Qualifire AI Releases Rogue: An Finish-to-Finish Agentic AI Testing Framework, Evaluating the Efficiency of AI Brokers

October 17, 2025

103

Agentic programs are stochastic, context-dependent, and policy-bounded. Typical QA—unit checks, static prompts, or scalar “LLM-as-a-judge” scores—fails to show multi-turn vulnerabilities and gives weak audit trails. Developer groups want protocol-accurate conversations, express coverage checks, and machine-readable proof that may gate releases with confidence.

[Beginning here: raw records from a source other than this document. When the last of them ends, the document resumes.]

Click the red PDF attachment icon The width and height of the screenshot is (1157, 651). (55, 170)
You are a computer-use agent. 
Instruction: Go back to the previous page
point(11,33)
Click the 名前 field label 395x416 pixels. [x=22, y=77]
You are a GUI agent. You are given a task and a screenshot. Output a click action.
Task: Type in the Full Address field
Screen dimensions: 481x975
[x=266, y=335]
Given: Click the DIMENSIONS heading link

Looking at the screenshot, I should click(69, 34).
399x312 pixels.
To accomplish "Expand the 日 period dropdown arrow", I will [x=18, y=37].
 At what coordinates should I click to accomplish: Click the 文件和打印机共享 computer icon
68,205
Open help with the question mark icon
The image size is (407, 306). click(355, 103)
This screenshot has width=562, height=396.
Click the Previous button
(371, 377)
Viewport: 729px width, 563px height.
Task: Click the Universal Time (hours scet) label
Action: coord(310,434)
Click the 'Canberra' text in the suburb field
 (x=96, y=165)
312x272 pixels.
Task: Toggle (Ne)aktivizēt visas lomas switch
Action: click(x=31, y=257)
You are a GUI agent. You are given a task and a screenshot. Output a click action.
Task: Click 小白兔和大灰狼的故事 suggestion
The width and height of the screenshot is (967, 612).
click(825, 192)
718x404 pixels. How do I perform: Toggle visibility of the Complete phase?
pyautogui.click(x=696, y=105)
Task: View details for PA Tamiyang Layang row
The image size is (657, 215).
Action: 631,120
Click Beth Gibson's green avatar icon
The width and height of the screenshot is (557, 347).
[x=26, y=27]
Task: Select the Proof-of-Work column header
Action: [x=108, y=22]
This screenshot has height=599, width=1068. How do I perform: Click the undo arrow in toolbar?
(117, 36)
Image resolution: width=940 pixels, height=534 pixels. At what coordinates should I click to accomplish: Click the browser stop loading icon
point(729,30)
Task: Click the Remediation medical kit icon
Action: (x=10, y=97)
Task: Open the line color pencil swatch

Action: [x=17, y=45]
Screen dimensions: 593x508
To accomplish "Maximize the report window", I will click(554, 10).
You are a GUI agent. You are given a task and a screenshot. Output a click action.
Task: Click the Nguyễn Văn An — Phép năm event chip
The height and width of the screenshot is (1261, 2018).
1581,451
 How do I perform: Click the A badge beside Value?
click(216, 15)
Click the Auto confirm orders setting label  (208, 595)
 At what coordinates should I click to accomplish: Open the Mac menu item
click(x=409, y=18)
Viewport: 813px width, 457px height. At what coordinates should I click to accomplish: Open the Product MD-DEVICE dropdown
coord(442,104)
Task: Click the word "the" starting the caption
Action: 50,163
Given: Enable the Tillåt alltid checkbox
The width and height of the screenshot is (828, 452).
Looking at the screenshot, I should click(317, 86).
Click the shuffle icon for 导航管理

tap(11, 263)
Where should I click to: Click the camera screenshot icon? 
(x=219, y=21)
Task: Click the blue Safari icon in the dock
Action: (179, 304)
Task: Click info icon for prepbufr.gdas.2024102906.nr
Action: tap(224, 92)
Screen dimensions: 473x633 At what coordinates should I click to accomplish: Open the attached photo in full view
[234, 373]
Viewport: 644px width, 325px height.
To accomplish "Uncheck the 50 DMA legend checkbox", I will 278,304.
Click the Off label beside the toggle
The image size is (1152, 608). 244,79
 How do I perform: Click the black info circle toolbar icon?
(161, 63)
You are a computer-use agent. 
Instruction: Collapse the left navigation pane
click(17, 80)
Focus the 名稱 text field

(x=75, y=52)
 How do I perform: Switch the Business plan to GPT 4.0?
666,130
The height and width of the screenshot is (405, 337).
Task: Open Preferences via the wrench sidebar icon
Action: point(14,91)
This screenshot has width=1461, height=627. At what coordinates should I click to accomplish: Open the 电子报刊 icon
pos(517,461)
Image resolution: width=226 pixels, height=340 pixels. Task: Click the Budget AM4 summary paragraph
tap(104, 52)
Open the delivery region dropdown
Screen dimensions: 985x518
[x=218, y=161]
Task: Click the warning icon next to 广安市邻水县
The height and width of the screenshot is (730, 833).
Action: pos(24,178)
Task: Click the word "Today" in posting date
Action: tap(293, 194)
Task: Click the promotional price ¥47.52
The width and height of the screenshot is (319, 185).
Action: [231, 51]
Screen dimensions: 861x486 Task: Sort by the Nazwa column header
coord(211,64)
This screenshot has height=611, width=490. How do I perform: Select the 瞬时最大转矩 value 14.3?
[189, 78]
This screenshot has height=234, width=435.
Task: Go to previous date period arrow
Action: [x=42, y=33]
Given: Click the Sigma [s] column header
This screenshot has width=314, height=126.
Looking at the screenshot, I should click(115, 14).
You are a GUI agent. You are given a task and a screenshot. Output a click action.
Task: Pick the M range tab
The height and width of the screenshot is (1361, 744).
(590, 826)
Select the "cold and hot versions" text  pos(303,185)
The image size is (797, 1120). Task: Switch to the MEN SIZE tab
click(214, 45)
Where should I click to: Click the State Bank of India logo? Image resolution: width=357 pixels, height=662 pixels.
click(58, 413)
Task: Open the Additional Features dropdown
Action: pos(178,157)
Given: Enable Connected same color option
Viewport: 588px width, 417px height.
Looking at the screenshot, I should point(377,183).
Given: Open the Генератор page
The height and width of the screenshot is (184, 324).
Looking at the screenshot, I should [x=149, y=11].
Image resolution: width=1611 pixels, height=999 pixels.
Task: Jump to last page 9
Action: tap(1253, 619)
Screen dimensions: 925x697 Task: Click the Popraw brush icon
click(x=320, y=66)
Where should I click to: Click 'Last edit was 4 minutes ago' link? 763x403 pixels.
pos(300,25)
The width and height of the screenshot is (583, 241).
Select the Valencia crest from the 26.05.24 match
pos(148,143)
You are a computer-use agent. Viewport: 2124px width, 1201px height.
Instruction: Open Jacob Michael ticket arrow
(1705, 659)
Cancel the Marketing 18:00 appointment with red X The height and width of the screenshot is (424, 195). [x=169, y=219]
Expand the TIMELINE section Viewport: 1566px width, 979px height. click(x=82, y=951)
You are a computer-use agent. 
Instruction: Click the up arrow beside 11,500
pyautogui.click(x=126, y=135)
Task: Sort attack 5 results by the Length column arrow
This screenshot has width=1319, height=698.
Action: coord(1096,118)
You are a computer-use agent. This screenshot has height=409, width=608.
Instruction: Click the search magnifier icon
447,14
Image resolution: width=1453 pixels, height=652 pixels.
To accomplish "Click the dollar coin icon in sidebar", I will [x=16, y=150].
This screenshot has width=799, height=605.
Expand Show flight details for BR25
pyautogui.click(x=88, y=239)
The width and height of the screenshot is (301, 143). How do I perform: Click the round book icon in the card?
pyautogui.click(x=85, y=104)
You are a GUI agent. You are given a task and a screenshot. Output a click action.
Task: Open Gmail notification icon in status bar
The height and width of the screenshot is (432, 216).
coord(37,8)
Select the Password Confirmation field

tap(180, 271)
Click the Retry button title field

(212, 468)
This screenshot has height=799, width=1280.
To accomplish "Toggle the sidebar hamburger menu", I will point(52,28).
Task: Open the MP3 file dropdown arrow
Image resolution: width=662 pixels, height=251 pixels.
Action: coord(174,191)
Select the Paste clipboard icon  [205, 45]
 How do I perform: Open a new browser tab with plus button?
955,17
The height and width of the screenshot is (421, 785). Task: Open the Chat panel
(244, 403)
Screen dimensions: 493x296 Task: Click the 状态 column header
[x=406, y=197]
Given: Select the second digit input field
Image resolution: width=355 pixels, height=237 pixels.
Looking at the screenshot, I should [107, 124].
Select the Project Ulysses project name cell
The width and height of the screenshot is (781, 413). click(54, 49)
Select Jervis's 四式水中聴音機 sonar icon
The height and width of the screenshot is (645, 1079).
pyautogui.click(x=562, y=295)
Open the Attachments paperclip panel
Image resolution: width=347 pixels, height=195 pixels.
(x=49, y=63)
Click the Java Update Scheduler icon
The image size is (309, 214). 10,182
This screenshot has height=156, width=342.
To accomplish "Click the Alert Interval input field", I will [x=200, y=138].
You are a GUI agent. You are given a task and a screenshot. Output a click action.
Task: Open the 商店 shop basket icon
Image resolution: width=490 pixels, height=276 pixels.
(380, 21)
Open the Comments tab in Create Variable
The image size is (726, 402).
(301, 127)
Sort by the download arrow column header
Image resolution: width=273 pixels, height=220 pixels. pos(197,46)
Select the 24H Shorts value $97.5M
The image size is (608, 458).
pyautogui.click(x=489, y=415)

Qualifire AI has open-sourced Rogue, a Python framework that evaluates AI brokers over the Agent-to-Agent (A2A) protocol. Rogue converts enterprise insurance policies into executable situations, drives multi-turn interactions in opposition to a goal agent, and outputs deterministic stories appropriate for CI/CD and compliance critiques.

Fast Begin

Stipulations

uvx – If not put in, observe uv set up information
Python 3.10+
An API key for an LLM supplier (e.g., OpenAI, Google, Anthropic).

Set up

Choice 1: Fast Set up (Really useful)

Use our automated set up script to rise up and operating rapidly:

# TUI
uvx rogue-ai
# Net UI
uvx rogue-ai ui
# CLI / CI/CD
uvx rogue-ai cli

Choice 2: Guide Set up

(a) Clone the repository:

git clone https://github.com/qualifire-dev/rogue.git
cd rogue

(b) Set up dependencies:

In case you are utilizing uv:

Or, if you’re utilizing pip:

(c) OPTIONALLY: Arrange your surroundings variables: Create a .env file within the root listing and add your API keys. Rogue makes use of LiteLLM, so you’ll be able to set keys for varied suppliers.

OPENAI_API_KEY="sk-..."
ANTHROPIC_API_KEY="sk-..."
GOOGLE_API_KEY="..."

Working Rogue

Rogue operates on a client-server structure the place the core analysis logic runs in a backend server, and varied shoppers hook up with it for various interfaces.

Default Conduct

Whenever you run uvx rogue-ai with none mode specified, it:

Begins the Rogue server within the background
Launches the TUI (Terminal Consumer Interface) consumer

Accessible Modes

Default (Server + TUI): uvx rogue-ai – Begins server in background + TUI consumer
Server: uvx rogue-ai server – Runs solely the backend server
TUI: uvx rogue-ai tui – Runs solely the TUI consumer (requires server operating)
Net UI: uvx rogue-ai ui – Runs solely the Gradio internet interface consumer (requires server operating)
CLI: uvx rogue-ai cli – Runs non-interactive command-line analysis (requires server operating, ideally suited for CI/CD)

Mode Arguments

Server Mode

uvx rogue-ai server [OPTIONS]

Choices:

–host HOST – Host to run the server on (default: 127.0.0.1 or HOST env var)
–port PORT – Port to run the server on (default: 8000 or PORT env var)
–debug – Allow debug logging

TUI Mode

uvx rogue-ai tui [OPTIONS]
Net UI Mode
uvx rogue-ai ui [OPTIONS]

Choices:

–rogue-server-url URL – Rogue server URL (default: http://localhost:8000)
–port PORT – Port to run the UI on
–workdir WORKDIR – Working listing (default: ./.rogue)
–debug – Allow debug logging

Instance: Testing the T-Shirt Retailer Agent

This repository features a easy instance agent that sells T-shirts. You need to use it to see Rogue in motion.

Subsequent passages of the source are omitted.